Background: This open-label, multicentre, phase 2 trial evaluated the efficacy and tolerability of the mammalian target of rapamycin inhibitor ridaforolimus in women with advanced endometrial cancer.

Methods: Women with measurable recurrent or persistent endometrial cancer and documented disease progression were treated with ridaforolimus 12.5 mg intravenously once daily for 5 consecutive days every 2 weeks in a 4-week cycle. The primary end point was clinical benefit response, defined as an objective response or prolonged stable disease of 16 weeks or more.

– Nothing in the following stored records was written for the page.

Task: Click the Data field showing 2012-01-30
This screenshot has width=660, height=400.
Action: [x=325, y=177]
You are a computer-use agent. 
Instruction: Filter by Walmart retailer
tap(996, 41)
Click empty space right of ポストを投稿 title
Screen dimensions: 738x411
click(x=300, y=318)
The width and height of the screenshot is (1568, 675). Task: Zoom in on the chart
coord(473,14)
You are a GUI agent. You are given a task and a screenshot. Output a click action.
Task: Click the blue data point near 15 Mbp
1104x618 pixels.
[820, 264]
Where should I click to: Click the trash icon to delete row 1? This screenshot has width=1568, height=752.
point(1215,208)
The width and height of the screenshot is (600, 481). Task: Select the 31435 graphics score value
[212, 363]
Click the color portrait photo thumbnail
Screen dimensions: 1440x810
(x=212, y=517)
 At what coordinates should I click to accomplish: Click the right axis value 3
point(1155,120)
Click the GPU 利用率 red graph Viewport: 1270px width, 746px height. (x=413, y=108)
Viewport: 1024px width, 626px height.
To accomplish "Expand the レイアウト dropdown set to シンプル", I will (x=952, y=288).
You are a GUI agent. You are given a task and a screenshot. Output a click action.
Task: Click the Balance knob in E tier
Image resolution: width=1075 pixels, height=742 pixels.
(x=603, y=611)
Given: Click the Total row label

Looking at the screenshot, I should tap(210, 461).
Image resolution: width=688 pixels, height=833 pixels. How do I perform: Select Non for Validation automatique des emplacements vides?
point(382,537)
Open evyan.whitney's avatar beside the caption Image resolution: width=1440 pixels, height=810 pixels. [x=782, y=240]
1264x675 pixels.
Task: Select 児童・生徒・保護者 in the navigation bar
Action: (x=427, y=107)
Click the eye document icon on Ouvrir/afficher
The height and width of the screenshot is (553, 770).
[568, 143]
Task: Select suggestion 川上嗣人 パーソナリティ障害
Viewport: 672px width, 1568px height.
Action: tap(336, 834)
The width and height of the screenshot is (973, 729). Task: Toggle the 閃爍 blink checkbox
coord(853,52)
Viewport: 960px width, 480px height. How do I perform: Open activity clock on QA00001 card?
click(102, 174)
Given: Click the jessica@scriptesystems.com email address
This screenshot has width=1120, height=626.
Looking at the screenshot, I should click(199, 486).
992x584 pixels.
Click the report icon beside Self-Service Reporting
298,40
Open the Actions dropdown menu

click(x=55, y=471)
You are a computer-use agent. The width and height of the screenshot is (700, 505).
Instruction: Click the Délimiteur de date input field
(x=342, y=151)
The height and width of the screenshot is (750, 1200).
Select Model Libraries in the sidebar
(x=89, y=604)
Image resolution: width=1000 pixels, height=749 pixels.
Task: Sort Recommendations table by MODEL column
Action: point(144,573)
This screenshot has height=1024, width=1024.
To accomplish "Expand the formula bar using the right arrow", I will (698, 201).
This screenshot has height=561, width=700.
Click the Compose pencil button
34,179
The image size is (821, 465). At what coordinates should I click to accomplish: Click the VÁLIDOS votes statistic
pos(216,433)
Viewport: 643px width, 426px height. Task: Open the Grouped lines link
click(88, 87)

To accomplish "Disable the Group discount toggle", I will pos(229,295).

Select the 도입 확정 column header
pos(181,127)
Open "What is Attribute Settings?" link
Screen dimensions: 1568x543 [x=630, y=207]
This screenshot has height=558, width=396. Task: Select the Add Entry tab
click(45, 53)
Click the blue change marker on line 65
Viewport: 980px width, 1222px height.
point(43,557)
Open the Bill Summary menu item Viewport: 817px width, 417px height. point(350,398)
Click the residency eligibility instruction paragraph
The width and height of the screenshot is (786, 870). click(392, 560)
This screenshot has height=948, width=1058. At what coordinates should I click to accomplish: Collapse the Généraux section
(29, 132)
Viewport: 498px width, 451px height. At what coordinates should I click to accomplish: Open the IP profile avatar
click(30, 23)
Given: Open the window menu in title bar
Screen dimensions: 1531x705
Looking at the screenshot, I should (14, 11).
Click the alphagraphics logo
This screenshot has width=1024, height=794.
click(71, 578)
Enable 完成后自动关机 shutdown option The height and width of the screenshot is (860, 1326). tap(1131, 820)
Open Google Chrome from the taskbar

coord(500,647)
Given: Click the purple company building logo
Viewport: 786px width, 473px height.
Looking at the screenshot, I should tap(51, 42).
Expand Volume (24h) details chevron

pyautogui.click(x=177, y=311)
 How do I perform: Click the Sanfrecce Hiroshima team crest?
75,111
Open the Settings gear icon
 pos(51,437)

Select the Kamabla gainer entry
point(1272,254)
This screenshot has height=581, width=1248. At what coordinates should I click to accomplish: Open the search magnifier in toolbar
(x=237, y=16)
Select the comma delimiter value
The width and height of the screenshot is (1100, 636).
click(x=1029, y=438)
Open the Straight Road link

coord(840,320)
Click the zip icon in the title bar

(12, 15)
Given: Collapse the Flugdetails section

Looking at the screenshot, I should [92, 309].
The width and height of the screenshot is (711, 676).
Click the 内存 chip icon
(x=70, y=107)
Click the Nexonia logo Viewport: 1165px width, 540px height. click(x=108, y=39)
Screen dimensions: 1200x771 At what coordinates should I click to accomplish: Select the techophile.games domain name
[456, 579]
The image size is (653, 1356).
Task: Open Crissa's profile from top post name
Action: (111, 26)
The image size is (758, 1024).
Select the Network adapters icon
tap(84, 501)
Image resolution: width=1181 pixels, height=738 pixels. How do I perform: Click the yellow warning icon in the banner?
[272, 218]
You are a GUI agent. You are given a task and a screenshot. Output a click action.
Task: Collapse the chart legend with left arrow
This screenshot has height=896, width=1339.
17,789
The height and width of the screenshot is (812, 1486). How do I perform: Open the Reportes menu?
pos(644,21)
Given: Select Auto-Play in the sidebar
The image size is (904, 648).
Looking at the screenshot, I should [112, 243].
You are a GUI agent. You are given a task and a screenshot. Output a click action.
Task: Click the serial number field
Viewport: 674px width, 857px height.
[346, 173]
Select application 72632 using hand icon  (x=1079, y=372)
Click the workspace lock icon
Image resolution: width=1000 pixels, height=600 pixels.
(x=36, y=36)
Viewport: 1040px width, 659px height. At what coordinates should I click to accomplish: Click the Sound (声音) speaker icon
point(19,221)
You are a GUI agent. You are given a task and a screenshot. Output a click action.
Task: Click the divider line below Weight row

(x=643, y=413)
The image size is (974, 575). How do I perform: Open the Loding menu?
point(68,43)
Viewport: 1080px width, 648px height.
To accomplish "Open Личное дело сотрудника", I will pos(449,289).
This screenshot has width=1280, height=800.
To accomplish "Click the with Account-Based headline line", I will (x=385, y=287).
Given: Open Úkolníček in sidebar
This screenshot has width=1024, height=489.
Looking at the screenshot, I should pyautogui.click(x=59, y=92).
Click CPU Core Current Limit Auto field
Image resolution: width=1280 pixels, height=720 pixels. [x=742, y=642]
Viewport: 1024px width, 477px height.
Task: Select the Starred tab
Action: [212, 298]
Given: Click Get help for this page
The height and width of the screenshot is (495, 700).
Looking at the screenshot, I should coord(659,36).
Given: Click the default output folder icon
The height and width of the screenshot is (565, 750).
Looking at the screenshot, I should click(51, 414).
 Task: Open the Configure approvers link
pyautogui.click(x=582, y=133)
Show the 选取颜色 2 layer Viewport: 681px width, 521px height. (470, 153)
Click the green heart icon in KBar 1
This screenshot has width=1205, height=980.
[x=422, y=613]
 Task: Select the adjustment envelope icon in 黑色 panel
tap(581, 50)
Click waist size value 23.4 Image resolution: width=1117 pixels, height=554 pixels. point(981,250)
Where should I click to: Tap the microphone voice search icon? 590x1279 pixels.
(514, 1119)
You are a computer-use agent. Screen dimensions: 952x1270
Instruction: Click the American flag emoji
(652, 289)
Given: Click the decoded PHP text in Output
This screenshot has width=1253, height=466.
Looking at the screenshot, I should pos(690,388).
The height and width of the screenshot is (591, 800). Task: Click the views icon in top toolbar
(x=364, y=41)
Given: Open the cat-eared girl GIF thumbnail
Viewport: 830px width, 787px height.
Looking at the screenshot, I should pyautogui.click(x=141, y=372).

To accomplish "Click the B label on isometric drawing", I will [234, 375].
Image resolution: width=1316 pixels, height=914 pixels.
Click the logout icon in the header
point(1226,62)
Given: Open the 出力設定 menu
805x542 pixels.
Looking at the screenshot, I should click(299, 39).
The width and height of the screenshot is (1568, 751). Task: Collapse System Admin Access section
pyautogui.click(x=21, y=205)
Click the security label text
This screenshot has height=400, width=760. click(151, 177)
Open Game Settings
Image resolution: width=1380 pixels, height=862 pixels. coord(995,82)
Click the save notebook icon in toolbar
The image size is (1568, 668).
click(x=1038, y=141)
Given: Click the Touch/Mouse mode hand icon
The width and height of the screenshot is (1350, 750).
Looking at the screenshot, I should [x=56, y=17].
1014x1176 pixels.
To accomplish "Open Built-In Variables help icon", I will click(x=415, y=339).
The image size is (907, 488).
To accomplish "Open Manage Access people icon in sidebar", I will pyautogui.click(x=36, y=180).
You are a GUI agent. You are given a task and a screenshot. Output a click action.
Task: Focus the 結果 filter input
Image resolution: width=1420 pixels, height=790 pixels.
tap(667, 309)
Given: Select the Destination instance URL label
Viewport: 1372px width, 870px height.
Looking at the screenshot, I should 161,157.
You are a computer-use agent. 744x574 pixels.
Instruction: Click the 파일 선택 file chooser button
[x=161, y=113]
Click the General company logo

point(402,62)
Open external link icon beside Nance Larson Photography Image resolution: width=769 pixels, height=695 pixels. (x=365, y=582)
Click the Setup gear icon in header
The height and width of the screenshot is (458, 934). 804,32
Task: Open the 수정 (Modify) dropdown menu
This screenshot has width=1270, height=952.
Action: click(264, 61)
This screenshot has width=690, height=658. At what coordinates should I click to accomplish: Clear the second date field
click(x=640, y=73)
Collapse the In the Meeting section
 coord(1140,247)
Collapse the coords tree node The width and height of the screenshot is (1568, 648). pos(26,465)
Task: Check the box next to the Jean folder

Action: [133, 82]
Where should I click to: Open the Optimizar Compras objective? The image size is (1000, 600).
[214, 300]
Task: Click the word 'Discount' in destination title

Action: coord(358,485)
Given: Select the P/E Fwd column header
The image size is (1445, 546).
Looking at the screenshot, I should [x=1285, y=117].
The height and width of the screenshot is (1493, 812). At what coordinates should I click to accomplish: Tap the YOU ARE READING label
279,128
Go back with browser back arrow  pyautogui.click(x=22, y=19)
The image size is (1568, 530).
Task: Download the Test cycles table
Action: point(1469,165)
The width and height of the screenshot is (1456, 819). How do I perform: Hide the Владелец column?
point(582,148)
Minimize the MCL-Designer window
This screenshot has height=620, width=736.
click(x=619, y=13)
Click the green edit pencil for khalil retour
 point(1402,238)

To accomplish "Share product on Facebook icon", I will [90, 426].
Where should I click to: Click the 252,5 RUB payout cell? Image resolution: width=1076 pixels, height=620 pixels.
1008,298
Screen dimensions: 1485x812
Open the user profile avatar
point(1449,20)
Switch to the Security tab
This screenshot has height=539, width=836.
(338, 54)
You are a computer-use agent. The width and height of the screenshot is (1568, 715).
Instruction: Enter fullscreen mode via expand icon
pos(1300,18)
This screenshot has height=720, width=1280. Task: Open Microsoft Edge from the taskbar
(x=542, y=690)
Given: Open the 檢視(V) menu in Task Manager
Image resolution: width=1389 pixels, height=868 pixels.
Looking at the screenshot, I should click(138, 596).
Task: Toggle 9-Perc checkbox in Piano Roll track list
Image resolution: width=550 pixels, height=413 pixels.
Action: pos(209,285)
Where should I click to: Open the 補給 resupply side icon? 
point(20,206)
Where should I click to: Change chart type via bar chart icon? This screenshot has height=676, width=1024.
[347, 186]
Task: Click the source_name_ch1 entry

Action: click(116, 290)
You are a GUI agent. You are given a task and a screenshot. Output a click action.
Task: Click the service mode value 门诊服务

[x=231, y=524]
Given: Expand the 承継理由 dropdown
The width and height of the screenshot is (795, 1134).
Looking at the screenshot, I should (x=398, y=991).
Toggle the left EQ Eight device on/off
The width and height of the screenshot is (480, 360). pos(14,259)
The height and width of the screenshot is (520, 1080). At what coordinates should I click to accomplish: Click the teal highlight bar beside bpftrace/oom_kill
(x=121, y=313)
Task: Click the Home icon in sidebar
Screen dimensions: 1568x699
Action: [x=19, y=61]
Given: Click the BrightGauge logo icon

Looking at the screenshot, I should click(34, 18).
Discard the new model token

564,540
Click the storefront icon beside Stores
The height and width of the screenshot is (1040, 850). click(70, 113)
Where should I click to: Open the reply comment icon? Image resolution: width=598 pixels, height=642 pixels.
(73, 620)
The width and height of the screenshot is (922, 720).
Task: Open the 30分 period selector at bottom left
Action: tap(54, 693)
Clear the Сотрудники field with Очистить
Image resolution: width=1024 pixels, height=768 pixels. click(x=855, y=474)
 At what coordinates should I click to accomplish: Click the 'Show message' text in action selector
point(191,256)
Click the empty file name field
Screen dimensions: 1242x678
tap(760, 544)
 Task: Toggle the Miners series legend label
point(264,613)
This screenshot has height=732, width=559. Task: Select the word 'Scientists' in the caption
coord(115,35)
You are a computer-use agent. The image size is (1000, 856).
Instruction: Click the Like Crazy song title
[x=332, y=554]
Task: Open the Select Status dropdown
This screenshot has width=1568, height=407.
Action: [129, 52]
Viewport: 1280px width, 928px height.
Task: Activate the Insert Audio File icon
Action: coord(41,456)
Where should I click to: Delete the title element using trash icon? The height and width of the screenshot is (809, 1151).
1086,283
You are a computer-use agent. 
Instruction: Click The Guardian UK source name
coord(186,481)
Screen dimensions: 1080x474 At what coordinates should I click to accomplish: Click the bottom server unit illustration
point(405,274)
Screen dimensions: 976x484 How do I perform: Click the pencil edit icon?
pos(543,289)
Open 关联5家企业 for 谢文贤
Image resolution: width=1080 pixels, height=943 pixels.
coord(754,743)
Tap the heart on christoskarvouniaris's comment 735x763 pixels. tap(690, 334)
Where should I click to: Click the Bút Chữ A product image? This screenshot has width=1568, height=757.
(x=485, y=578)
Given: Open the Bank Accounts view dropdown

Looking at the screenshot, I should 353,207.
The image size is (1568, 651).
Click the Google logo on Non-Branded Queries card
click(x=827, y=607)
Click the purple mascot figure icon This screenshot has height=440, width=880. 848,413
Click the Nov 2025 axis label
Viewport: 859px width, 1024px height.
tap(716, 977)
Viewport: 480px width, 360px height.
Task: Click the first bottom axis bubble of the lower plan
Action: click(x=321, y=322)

Results: In all, 45 patients were treated with single-agent ridaforolimus. Clinical benefit was achieved by 13 patients (29%), including 5 (11%) with confirmed partial responses and 8 (18%) with prolonged stable disease. All patients with clinical benefit response received ridaforolimus for more than 4 months. In this heavily pretreated population, the 6-month progression-free survival was 18%. Ridaforolimus was generally well tolerated: adverse events were predictable and manageable, consistent with prior studies in other malignancies. Overall, the most common adverse events were diarrhoea (58%) and mouth sores (56%); most common grade 3 or higher adverse events were anaemia (27%) and hyperglycaemia (11%).

Conclusion: Single-agent ridaforolimus has antitumor activity and acceptable tolerability in advanced endometrial cancer patients. Further clinical evaluation of ridaforolimus is warranted.

Figure 1

Time on trial with ridaforolimus.

Figure 2

Patient aged 59 years with papillary serous endometrial cancer with multiple metastases treated with ridaforolimus. Baseline scan revealed a 25 × 23 mm mass in the right lung, which decreased to 14 × 13 mm after cycle 2 of therapy, and by cycle 4 was confirmed as a PR by RECIST guidelines.

Figure 3

Waterfall plot showing distribution of the best percentage change in target lesion size from baseline for an individual patient (n=35; not evaluable, n=10). The lines (–30 and +20%) indicate the region with change from baseline that typically represent SD based on RECIST guidelines.